Henry Clay Trumbull was born in 1830 in Stonington, Connecticut. In 1851, while working with  the Hartford, Providence, and Fishkill Railroad, he had a religious conversion, and soon would become superintendent of a Sunday school. Henry was ordained a Congregational Minister in 1862, and very soon thereafter, accepted the position of chaplain of the 10th Connecticut Infantry. He traveled with the 10th Connecticut down to North Carolina for the remainder of 1862, and then to the South Carolina coast in 1863. Henry was captured by the Confederates on July 19th, 1863 at the Battle of Fort Wagner near Charleston, South Carolina. He was then held at several prisoner of war camps until Henry was exchanged on November 24th, 1863. He rejoined the 10th Connecticut and served as its chaplain for the remainder of the war, mustering out in August 1865.

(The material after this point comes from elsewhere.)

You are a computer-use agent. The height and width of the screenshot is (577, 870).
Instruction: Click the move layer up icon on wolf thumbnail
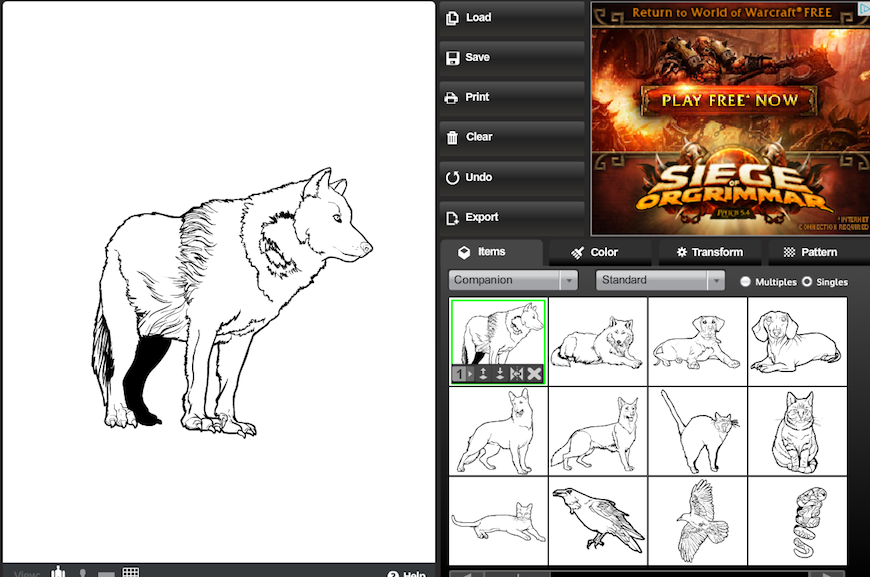[484, 374]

During the Appomattox Campaign, Henry and the 10th Connecticut belonged to the Col. George Dandy’s 3rd Brigade, Brig. Gen. Robert Foster’s 1st Division, 24th Army Corps, Army of the James. They were heavily engaged during the Federal breakthrough at Petersburg and assault on Fort Gregg on April 2nd, 1865. At Fort Gregg alone, the 10th Connecticut suffered 10 men killed and 78 wounded. With the rest of Foster’s Division of the 24th Corps, Henry and the 10th Connecticut were tasked with blocking every route south that Lee’s Confederate Army of Northern Virginia could take to march down into North Carolina to join up with Gen. Joseph Johnston’s army. Successful accomplishing this task, Lee’s army was pushed further westward until the Army of the James was able to get in front of Lee. After marching over 35 miles in less than 20 hours, Henry and the 10th Connecticut were able to block Lee’s line of march and retreat, drawing the Confederates into battle on April 9th, 1865 near Appomattox Court House. Arriving in the nick of time to seal off the road and defeating the Confederate battle line directed to reopen the road, the victorious Connecticutians watched with the rest of the Army of the James as Lee and Grant arrived at Wilmer McLean’s residence to discuss surrender.

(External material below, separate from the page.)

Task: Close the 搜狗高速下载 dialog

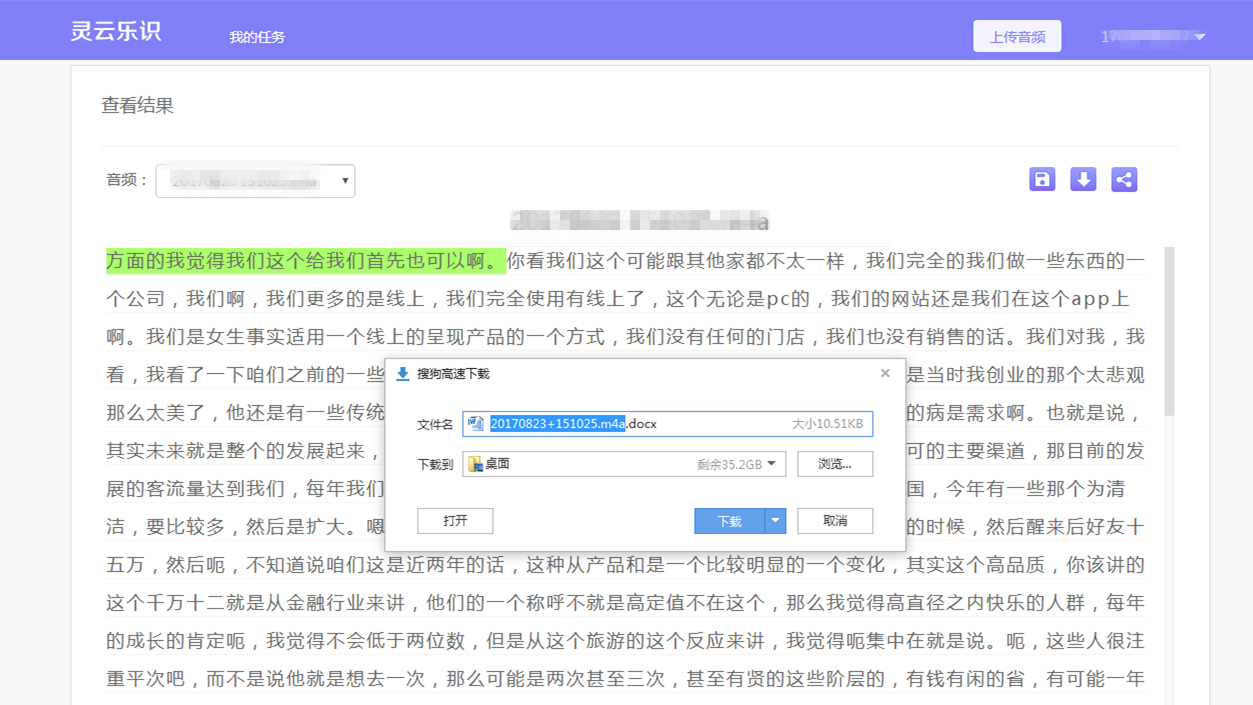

Shortly following the ceasing of hostilities, Henry recalled:

The rebels paid a high tribute to the troops of the Twenty-fourth corps, saying they had never before encountered such an enemy, and that they should have finally escaped but for the Red Hearts [the red heart was the corps badge of Foster’s 1st Division of the 24th Corps]. ‘You’uns ain’t Army of the Potomac,’ they said again and again. ‘You Red Hearts’…. After the surrender, the rebels were all fed from the rations of the Twenty-fourth corps, no other corps supplying any portion of the large demand. As a consequence, our men were again half-starved and for the first time they had nothing but fresh meat, neither salt nor bread. Surely the corps that fought, flanked and fed Lee’s army is entitled to be marked with 3 F’s as an indication of its strength.